Death of a great man

By Adam Kotlarczyk

Last week, when Arthur Miller died at age 89, America lost more than an award-winning playwright – we lost a candid and nuanced commentator on American life.

There are few better qualified to speak about America and the American Dream than Miller. His family, hurt by the Depression, couldn’t afford to send him to college so he worked in New York as a loader and shipping clerk to earn enough money to finally attend the University of Michigan.

Just 11 years after graduating, he won a Pulitzer Prize for “Death of A Salesman” in 1949. He was 33.

One might think our current “moral values” society would have a strong demand for Miller’s works, which often spoke to issues of family, morality and personal responsibility. But the worlds of Miller’s plays don’t offer the oversimplified, black-and-white concept of morality that has become so popular – the type of morality, for example, that passionately decried Janet Jackson’s “wardrobe malfunction” at last year’s Super Bowl and led to the lifeless crop of dull Super Bowl commercials this year.

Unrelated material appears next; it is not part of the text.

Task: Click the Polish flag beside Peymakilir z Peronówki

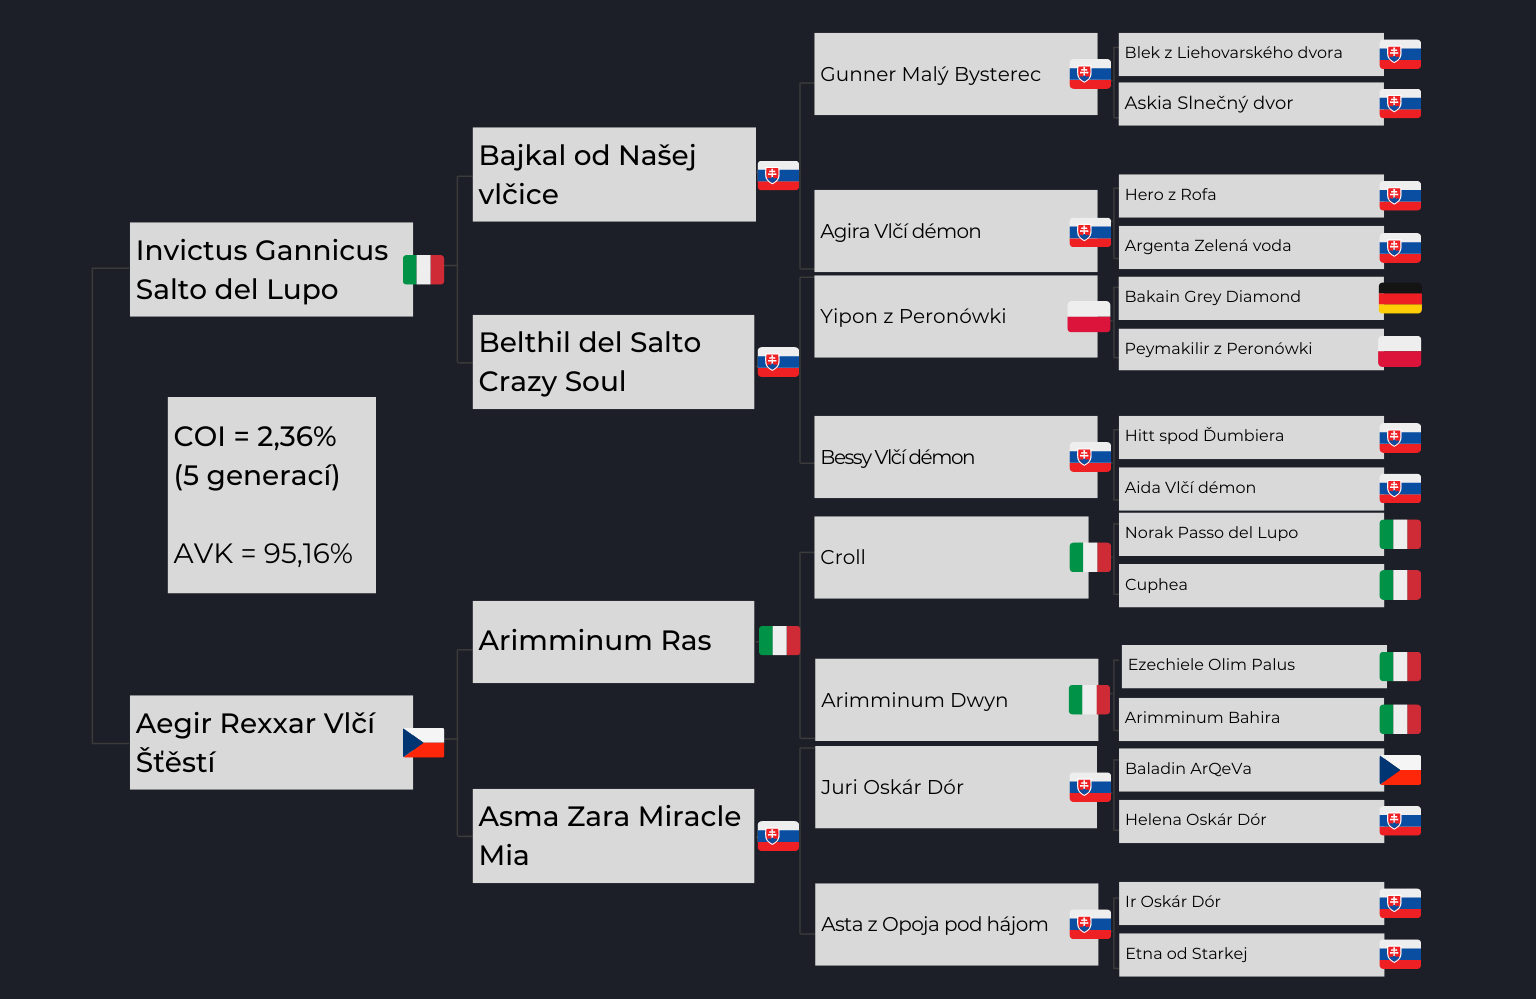Action: [1400, 352]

Rather, Miller often explores difficult moral gray areas. Why should we care about the fate of Willy Loman, the central character of “Death of a Salesman” who cheats on his wife, Linda? Linda answers that for us: “I don’t say he’s a great man. Willy Loman never made a lot of money. His name was never in the paper. He’s not the finest character that ever lived. But he’s a human being, and a terrible thing is happening to him. So attention must be paid.”

In “The Crucible,” which opened in 1953, Miller provided commentary on McCarthyism, likening it to the Salem Witch Trials. In describing the character of Reverend Hale, Miller objects to the polarizing mentality that often leads to such cultural hysteria – a hysteria that is present in the political talk shows and the “with us or against us” rhetoric of today.

“Ours is a divided empire,” Hale criticizes, “in which certain ideas and emotions and actions are of God, and their opposites are of Lucifer.”

“The concept of unity,” he explains, “in which … good and evil are relative, ever-changing, and always joined to the same phenomenon – such a concept is still reserved for the physical sciences and to the few who have grasped the history of ideas.”

As a result of us ignoring this “concept of unity,” Miller warns that “political opposition can be given an inhumane overlay.” More than 50 years later, his warning still rings true. We saw this “overlay” run rampant throughout last year’s election season. Think political attack ads. Think Swift Boat Veterans. Think protesters at the RNC. Think Zell Miller.

Whether you’re a war-mongering conservative or an America-hating liberal, it’s hard not to feel as though your political rivals have demonized you, and that the important political discussion that should be taking place has been supplanted by name-calling and stereotypes. A glance at my e-mail inbox on the day my column runs is usually enough to persuade me of this.

Arthur Miller’s death leaves us without a fine literary and social commentator. But he has left us his plays, which, if we are willing to listen, provide us with many lessons about his time, and our own.

Columns reflect the opinion of the author and not necessarily that of the Northern Star staff.